This topic describes how to create a labeling job.

Prerequisites

A dataset is registered. For more information about how to register a dataset, see Register a dataset.

Procedure

  1. Log on to the Machine Learning Platform for AI console.
  2. In the left-side navigation pane of the Machine Learning Platform for AI console, choose Data Preprocessing > Smart Labeling.
  3. On the Smart Labeling page, click Create Labeling Job.
  4. In the Template step, set the parameters and click Next.
    Parameter Description
    Template The template to be used in the labeling job. The system supports the following templates:
    • Image
      • Object Detection
      • Semantic Segmentation
      • Image Comprehensive Label
      • OCR
      • Image Classification
    • Text

      Text Classification

    • Video
      • Video Classification
      • Object Annotation
    Labels The labels that are used to classify images.
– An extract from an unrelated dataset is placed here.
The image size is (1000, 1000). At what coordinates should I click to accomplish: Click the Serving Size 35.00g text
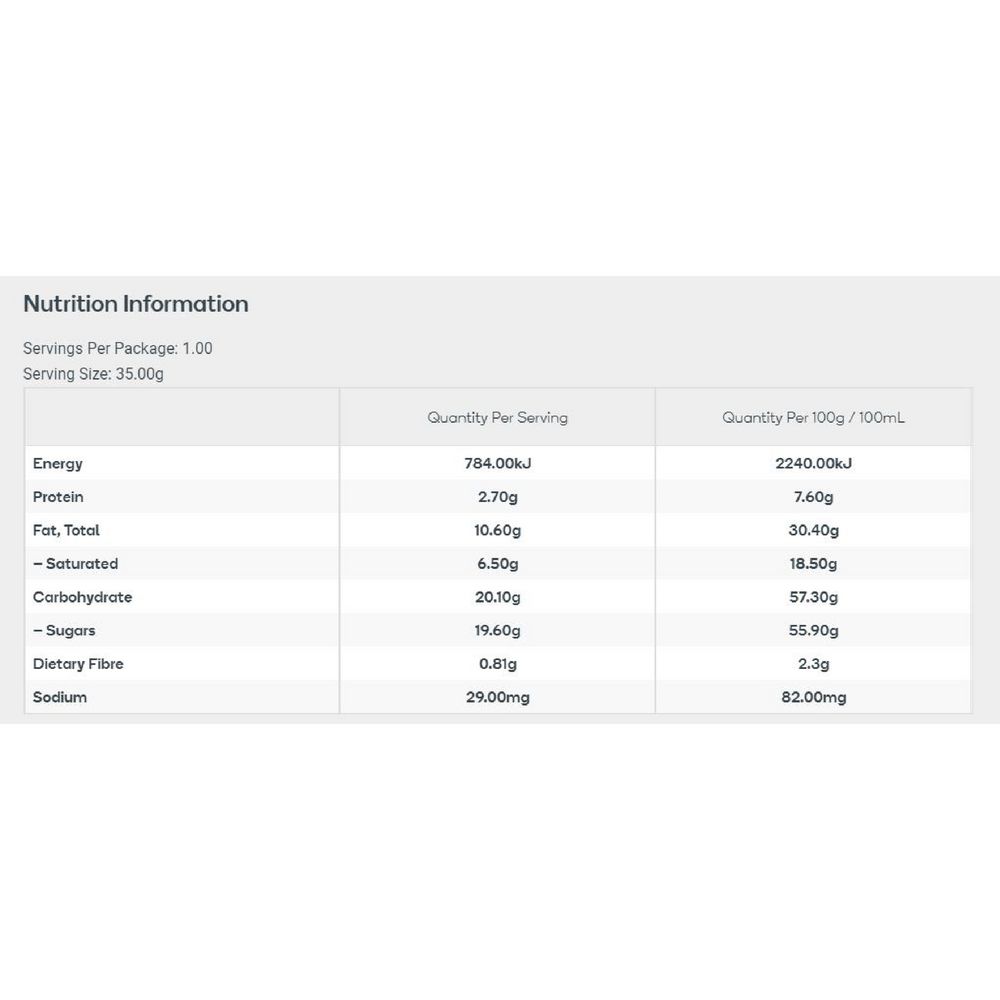[x=93, y=374]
This parameter takes effect only when you select Object Detection, Semantic Segmentation, or Image Comprehensive Label for the Template parameter.
    Image and Text Orientation Label Image Orientation Specifies whether to annotates image orientation. This parameter takes effect only when you select OCR for the Template parameter.
    Flip Text Specifies whether to annotates text orientation. If the text in an image is placed in the same direction as the image, you can turn off the switch. This parameter takes effect only when you select OCR for the Template parameter.
    Text Type The labels that are used to classify the text. This parameter takes effect only when you select OCR for the Template parameter.
    Add Custom Label The custom labels that are used to classify the text. This parameter takes effect only when you select OCR for the Template parameter.
    Labeling Type Valid values: Single-label and Multi-label. You can select the labeling type based on your needs. This parameter takes effect only when you select Image Classification for the Template parameter.
    Labels The labels that are used to classify images. Labels are displayed in different colors. This parameter takes effect only when you select Image Classification for the Template parameter.
  5. In the Basic Information step, set the parameters and click Next.
    Parameter Description
    Task Name The name must be 1 to 30 characters in length and can contain underscores (_) and hyphens (-). It must start with a letter or a digit.
    Description The description must be 1 to 64 characters in length and can contain underscores (_) and hyphens (-). It must start with a letter or a digit.
    Input Dataset Select one or more datasets to create a labeling job. The datasets must correspond to the topic of the labeling job. If no dataset is available, click Register Dataset next to Input Dataset to register a dataset.
    Output Dataset Path The Object Storage Service (OSS) path to which the labeling results are stored. When you handle a labeling job, every time you click Generate Result Dataset, a result dataset is generated in the specified OSS path. The dataset contains the results of all topics that you have completed.
  6. In the Labeling Policy step, set the parameters and click Submit.
    Parameter Description
    Dispatch Policy The default dispatch policy is Number of topics collected by a worker each time and cannot be changed.
    Topics per Collection The number of topics collected by each worker each time.
    Note The value of the Topics per Collection parameter can be smaller than the total number of topics divided by the total number of workers. This allows workers with high efficiency to collect more topics and improves the overall efficiency of data labeling.
    Add Worker You can specify one or more workers. You can select both Alibaba Cloud accounts and RAM users.